**WORK INSTRUCTIONS:**
Pull out every line in the two blocks below that contains the word "agent", with case counting. Copy each such line in full.

**DATA SUPPLIED:**
--- START ---
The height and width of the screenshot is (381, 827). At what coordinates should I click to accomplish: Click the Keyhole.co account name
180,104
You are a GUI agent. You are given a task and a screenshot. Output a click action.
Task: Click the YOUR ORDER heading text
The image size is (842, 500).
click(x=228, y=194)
--- END ---
--- START ---
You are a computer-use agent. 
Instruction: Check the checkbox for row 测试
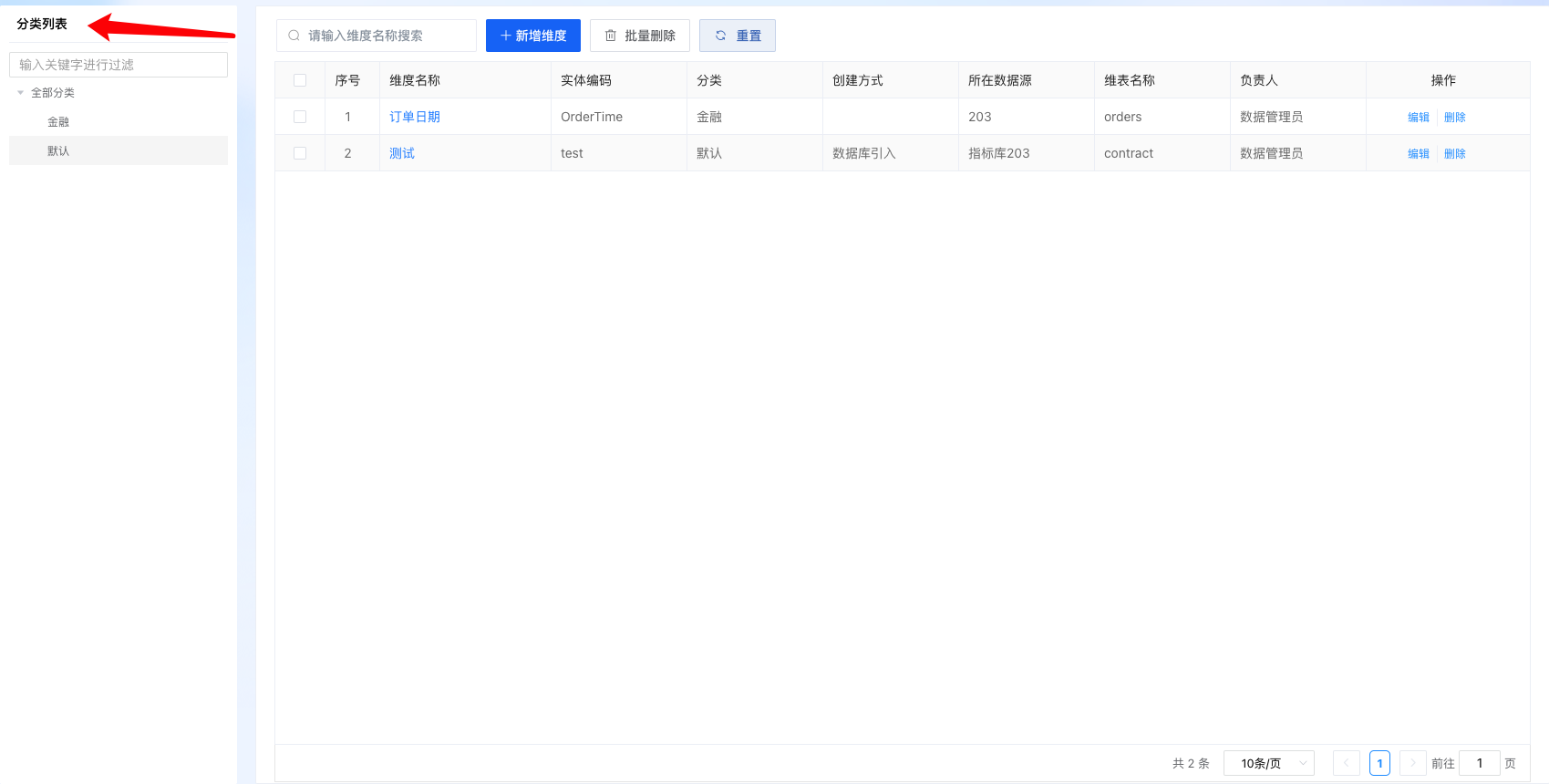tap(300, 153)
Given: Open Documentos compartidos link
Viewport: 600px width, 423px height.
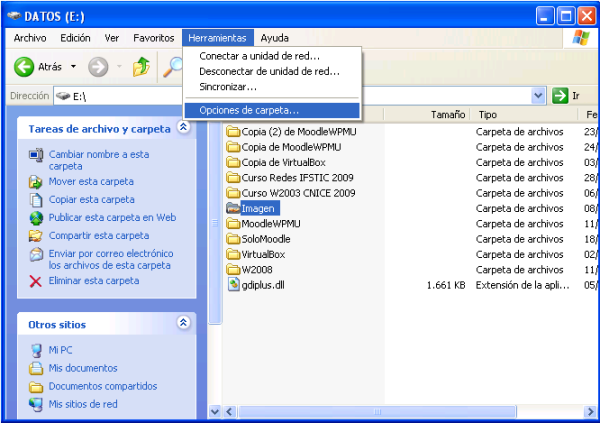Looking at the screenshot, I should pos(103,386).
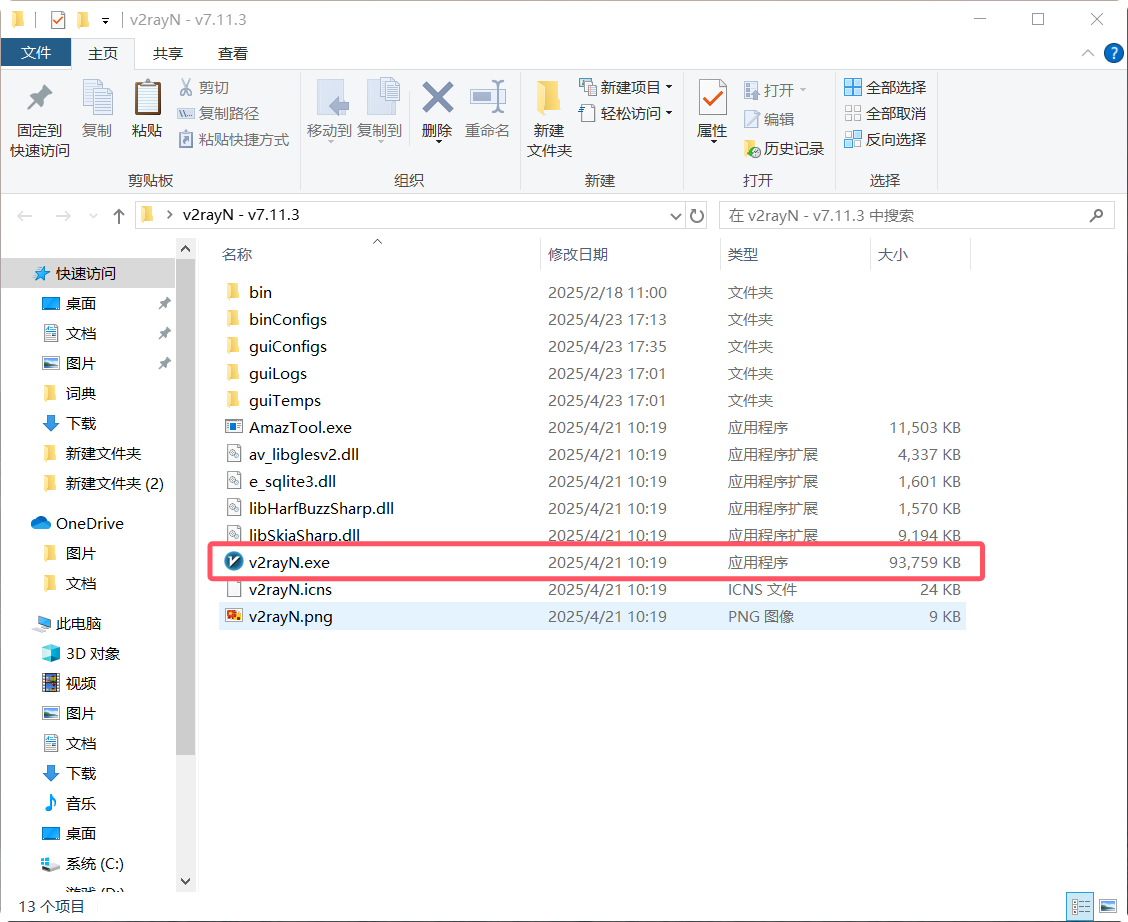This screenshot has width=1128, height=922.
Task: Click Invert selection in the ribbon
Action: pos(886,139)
--- END ---
**SOLUTION FOR THIS EXERCISE:**
You are a GUI agent. You are given a task and a screenshot. Output a click action.
You are a computer-use agent. 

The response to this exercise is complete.